Join author, publisher, and internationally acclaimed Proust scholar Jean-Yves Tadié and author and Barnard professor Caroline Weber as they discuss the Proust issue of Les Cahiers de L’Herne and the 75-page unpublished novel by the greatest 20th century novelist.

Marcel Proust being a godfatherly figure to Albertine, it is a tremendous honor and profound joy to (even virtually) host Jean-Yves Tadié, who edited the 1987-1989 four-volume Pléiade edition of In Search of Lost Time and published a landmark biography of  its author (Marcel Proust: A Life, trans by Euan Cameron, Viking).
Jean-Yves Tadié will be joined by Proust expert Caroline Weber, author of  Proust’s Duchess: How Three Celebrated Women Captured the Imagination of Fin-de-Siècle Paris (Knopf 2018), a finalist for the Pulitzer Prize and the American Library of Paris Book Prize and winner of the French Heritage Society Literary Award.

In English. RSVP here.

This event is free and open to our online community. Nevertheless, in order to support Albertine during these challenging times, we would greatly appreciate it if you purchased either a copy of Les Cahiers de L’Herne, Marcel Proust or a copy of Proust’s unpublished novel at our store.
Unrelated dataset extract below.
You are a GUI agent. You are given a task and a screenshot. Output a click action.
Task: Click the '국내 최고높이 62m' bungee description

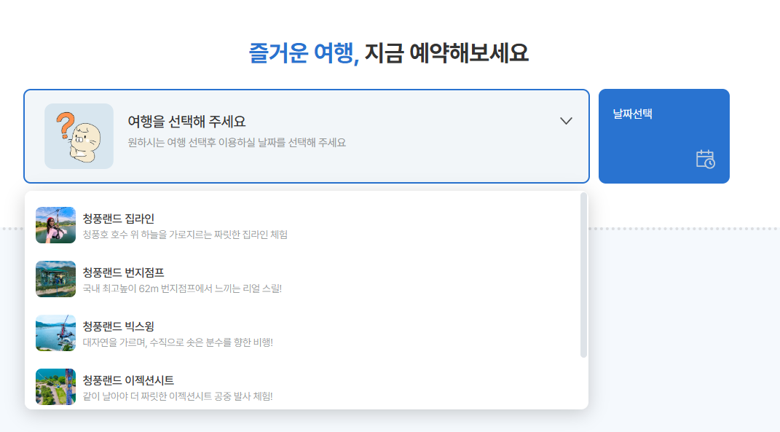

Jean-Yves Tadié served as a professor at the Paris-Sorbonne University (Paris IV) and director of the collections “Classical Folio” and “Theatre Folio”. He is now professor emeritus at Paris-Sorbonne University.
For Gallimard and the Bibliothèque de la Pléiade édition, Tadié also worked on literature by Nathalie Sarraute and André Malraux.
Outside of France, Tadié was a director of the French Institute in London, a fellow at All Souls’ College, Oxford (1988-1991) and faculty member of the Faculty of Medieval and Modern Languages at Oxford, as well as universities in Yaoundé, Alexandria, and Cairo. He has been a Commander in the Order of Arts and Letters since 2011 and Vice-President of the Société des Amis de Marcel Proust.

Caroline Weber is the author of the following books: Terror and Its Discontents: Suspect Words in Revolutionary France (U of Minnesota P 2003); Queen of Fashion: What Marie Antoinette Wore to the Revolution (Holt 2006/Picador 2007), a New York Times Notable Book and a Washington Post Best Book of the Year; and Proust’s Duchess: How Three Celebrated Women Captured the Imagination of Fin-de-Siècle Paris (Knopf 2018), a finalist for the Pulitzer Prize and the American Library of Paris Book Prize and the winner of the French Heritage Society Literary Award. She is currently at work on a sequel to Proust’s Duchess, a study of art and aristocratic society in Paris from the Dreyfus Affair to the end of World War I. Caroline Weber is Professor of French and Comparative Literature at Barnard College.